Several local environmental organizations simply do not have enough people power to achieve growth. Many of them trying to grow are faced with overextended staff and volunteers’ fatigue. That is often compounded by fiscal constraints leading to underpaid staff and not allowing to hire additional and qualified staff. Trying to grow in such circumstances can easily be detrimental to an organization and its mission. Experienced staff leave for a better working environment and volunteers reexamine their commitment. In turn, that is exacerbating the initial problem of overworking and fatigue getting the organization into a downward spiral.
The other challenge is often associated with the set of skills needed to grow that are not necessarily mastered within local environmental organizations. Don’t get me wrong here, I have interacted with wonderful executive directors and managers in these organizations with excellent leadership traits (better than mine for sure!), however nobody can be a specialist in everything (marketing, communication, finance, volunteer management…). And when you are not a specialist in tasks you have to complete, it takes more time and energy. What can be done?
“A quantum leap in these local organizations’ activities is becoming foundational to achieve our global environmental aspirations.”
I can think of two avenues to increase the local environmental organizations’ capacity to grow their activities and reach (i) the creation of formal channels of knowledge transfer across regions and (ii) a greater involvement of universities and colleges.
I noted over the years that very few organizations can rely on the experience of other similar organizations across our country. The organizations can certainly consult the different websites and gather information, but too often it is stuck to spend valuable time and resources unpacking the best practices and find ways to effectively implement them in their operations. In other words, there is frequently not a centralized entity that can collect and diffuse some kind of “how to” guide to the wider community. One example of such a formalized knowledge transfer entity is Green Economy Canada (www.greeneconomy.ca), which provides support for regions to adopt (and adapt!) a model that supports and incites local businesses and institutions to reduce their environmental footprint. Public agencies can also play that role. Either way, a portion of the government financial support needs to prioritize such centralized organizations.

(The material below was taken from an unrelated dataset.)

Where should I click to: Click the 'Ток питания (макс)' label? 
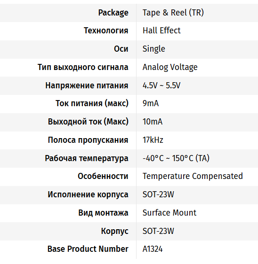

Canadian colleges and universities enroll hundreds of thousands of students every year. Talk about human power at its best! These students have the skill sets and energy that can be very useful for local organizations. Marketing and communication students can devise effective outreach communication plans. Multimedia students can be leveraged to make the organizational message more ‘hip’ and reach the proper segment of the population. People studying the natural sciences might be able to increase the scale of conservation activities. While the universities and colleges have already contributed significantly to their respective local organizations (and still do), I believe more can be done specifically by inserting such students’ involvement within the different program curricula. Furthermore, maybe it is time for universities to more formally accept the implication of their faculty as part of their workload — too many of them are still using a rather old teaching-scholar model.
I can certainly dream of a day, in the near future, when knowledge hubs would be supporting all of our local environmental organizations. Hubs that might even be housed on university or college campuses. Perhaps major corporations would join these hubs and support by having their own specialists in marketing, communications, engineering, or finance developing and delivering training programs. This idea of leveraging our local environmental organizations for solving ‘global’ problems is feasible with a tad bit of imagination and the will to organize and support these organizations. We need these organizations to spread their reach… we need to support them to ‘quantum leap’.
Stephan Vachon is the Director of Western University’s Centre for Environment and Sustainability and the Chair of the Masters of Environmental and Sustainability. He is also an Associate Professor in Operations Management at the Ivey Business School.